Berita Surabaya
Puteri Anak Indonesia Budaya, Karina Aliya Afandi Ajak Lestarikan Budaya dan Permainan Tradisional
Karina Aliya Afandi dinobatkan sebagai Puteri Anak Indonesia Budaya 2022. Gadis berusia 12 tahun asal Surabaya ini bersaing dengan 39 peserta lainnya
Penulis: Nur Ika Anisa | Editor: Ndaru Wijayanto
Laporan Wartawan Tribun Jatim Network, Nur Ika Anisa
TRIBUNJATIM.COM, SURABAYA - Karina Aliya Afandi dinobatkan sebagai Puteri Anak Indonesia Budaya 2022. Gadis berusia 12 tahun asal Surabaya ini bersaing dengan 39 peserta lainnya dari 16 Provinsi di Indonesia.
Sebagai perwakilan Jawa Timur ke tingkat nasional, Karina mengaku banyak hal telah dipersiapkan sejak jauh hari. Terlebih sebelumnya dia berhasil menyisihkan kontestan lain di ajang pemilihan Puteri Anak tingkat regional Jawa Timur pada beberapa bulan lalu.
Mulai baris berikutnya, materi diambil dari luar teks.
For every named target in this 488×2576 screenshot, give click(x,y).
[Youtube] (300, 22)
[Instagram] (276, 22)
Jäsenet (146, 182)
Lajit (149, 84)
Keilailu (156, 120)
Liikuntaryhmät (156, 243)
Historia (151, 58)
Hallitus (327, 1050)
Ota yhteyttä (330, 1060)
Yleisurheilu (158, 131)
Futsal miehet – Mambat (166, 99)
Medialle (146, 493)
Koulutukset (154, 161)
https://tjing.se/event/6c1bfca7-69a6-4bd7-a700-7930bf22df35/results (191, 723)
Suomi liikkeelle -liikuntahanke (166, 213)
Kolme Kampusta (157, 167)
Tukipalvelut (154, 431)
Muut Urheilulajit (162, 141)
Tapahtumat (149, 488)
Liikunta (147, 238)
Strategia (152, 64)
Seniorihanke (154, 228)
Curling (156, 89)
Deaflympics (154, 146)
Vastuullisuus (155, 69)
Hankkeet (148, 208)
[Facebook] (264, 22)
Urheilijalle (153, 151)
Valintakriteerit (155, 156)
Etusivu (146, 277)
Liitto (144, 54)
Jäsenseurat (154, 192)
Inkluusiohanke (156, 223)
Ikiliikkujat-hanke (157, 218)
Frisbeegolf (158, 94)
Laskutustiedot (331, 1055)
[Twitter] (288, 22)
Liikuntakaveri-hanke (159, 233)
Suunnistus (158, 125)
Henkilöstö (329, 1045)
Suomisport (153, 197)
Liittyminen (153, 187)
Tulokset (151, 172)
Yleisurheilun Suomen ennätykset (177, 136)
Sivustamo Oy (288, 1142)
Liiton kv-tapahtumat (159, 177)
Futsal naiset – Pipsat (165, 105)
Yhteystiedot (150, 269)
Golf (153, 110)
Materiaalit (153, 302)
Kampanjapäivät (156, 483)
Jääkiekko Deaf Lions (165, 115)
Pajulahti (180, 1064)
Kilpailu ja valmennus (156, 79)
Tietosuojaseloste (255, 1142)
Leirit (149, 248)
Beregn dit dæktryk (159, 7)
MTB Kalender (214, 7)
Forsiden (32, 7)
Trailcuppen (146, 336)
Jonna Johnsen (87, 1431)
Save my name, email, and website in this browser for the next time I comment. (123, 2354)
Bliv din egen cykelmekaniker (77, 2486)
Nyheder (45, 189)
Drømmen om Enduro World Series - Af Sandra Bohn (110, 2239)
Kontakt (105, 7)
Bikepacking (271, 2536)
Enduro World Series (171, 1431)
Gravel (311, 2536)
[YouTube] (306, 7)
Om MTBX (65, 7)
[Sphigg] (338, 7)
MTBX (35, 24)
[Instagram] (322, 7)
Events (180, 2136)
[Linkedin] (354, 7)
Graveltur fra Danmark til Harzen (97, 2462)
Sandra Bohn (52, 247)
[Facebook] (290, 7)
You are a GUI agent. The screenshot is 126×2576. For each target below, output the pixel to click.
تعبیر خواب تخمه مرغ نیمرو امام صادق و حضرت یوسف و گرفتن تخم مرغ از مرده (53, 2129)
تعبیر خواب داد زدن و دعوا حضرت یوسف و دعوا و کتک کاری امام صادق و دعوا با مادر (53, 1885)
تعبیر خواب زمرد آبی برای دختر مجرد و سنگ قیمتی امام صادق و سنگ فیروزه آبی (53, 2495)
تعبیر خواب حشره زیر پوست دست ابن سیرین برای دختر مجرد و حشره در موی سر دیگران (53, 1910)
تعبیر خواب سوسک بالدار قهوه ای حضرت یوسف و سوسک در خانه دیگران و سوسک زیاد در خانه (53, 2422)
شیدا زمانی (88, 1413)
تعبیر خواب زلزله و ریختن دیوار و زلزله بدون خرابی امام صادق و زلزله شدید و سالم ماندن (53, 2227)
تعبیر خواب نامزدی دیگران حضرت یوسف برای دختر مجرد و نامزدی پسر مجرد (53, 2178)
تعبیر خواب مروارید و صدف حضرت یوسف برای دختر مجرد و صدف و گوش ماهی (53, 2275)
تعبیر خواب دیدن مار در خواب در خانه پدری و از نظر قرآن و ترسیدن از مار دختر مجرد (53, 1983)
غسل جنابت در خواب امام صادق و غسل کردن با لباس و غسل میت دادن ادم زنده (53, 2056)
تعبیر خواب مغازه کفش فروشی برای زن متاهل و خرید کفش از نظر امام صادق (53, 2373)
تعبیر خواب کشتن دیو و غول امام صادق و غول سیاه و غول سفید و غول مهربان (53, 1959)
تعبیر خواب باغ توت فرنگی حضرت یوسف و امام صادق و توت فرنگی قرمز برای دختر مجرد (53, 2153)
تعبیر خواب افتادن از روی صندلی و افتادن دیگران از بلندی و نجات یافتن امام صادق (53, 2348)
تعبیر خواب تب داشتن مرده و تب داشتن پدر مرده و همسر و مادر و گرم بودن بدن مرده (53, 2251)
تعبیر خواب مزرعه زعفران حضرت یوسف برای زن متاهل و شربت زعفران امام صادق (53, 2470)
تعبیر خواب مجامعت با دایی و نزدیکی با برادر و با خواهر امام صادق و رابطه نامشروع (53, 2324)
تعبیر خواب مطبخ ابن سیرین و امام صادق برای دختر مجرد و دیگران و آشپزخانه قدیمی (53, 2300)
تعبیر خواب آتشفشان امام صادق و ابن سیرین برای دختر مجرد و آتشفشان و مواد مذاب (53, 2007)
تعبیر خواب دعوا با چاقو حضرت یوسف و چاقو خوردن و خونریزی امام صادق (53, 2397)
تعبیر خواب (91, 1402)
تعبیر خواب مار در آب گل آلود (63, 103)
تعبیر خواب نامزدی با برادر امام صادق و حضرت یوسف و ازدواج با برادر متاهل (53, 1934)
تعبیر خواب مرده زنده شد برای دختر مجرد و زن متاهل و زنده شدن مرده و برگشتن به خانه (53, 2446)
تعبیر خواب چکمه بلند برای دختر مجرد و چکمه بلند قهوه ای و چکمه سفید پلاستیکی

Semua proses kompetisi tersebut tak luput dari tantangan untuk terus mengembangkan potensi diri. Mulai dari literasi, modelling, public speaking, berlatih vocal, menari dan masih banyak lagi.
Bak pisau yang sedang diasah, Karina mengaku menikmati semua proses tersebut. Ia membekali diri dengan kemampuan dan talenta.
Kecerdasan dan rasa percaya dirinya tak membuat berkecil hati meski dihadapkan dengan para peserta lain yang juga membawa misi dan ketrampilan beragam.
“Mereka sama siapnya, mereka cantik, unik dengan karakter masing-masing. Persaingannya sama-sama berat,” kata Karina ditemui di Kawasan Pakuwon Square Surabaya, Senin (7/11/2022).
Putri dari Leo Christian Afandi dan Sherly Setiono ini optimis dalam meraih tujuannya di ajang Putri Anak Indonesia 2022. Alhasil, Karina menyumbangkan juara untuk Jawa Timur di tingkat nasional.
Kampanye Permainan Tradisional
Selain berwawasan luas tentang pariwisata, budaya dan isu anak Indonesia, sikap percaya diri dan penguasaan public speaking menjadi nilai tambah Karina di ajang nasional tersebut.
Hal itu dimanfaatkannya dengan membawa misi seputar permainan tradisional anak. Karina menilai, permainan tradisional kini tak sering dimainkan anak-anak seiring penggunaan gawai.
Padahal, lanjutnya, permainan tradisional memiliki keseruan, kekompokan dan kesabaran antar pemain.
“Permainan tradisional itu punya interaksi sosial yang bagus,” jelasnya.
Karina ingin mengaktualkan lagi permainan tradisional sebagai alternatif kegiatan anak-anak.
“Aku ingin mensosialisasikan itu ke anak-anak seumuranku, ke teman-teman sekolah. Kalau permainan tradisional itu seru, kita bisa berkumpul bareng dan tidak bisa digantikan dengan handphone,” katanya.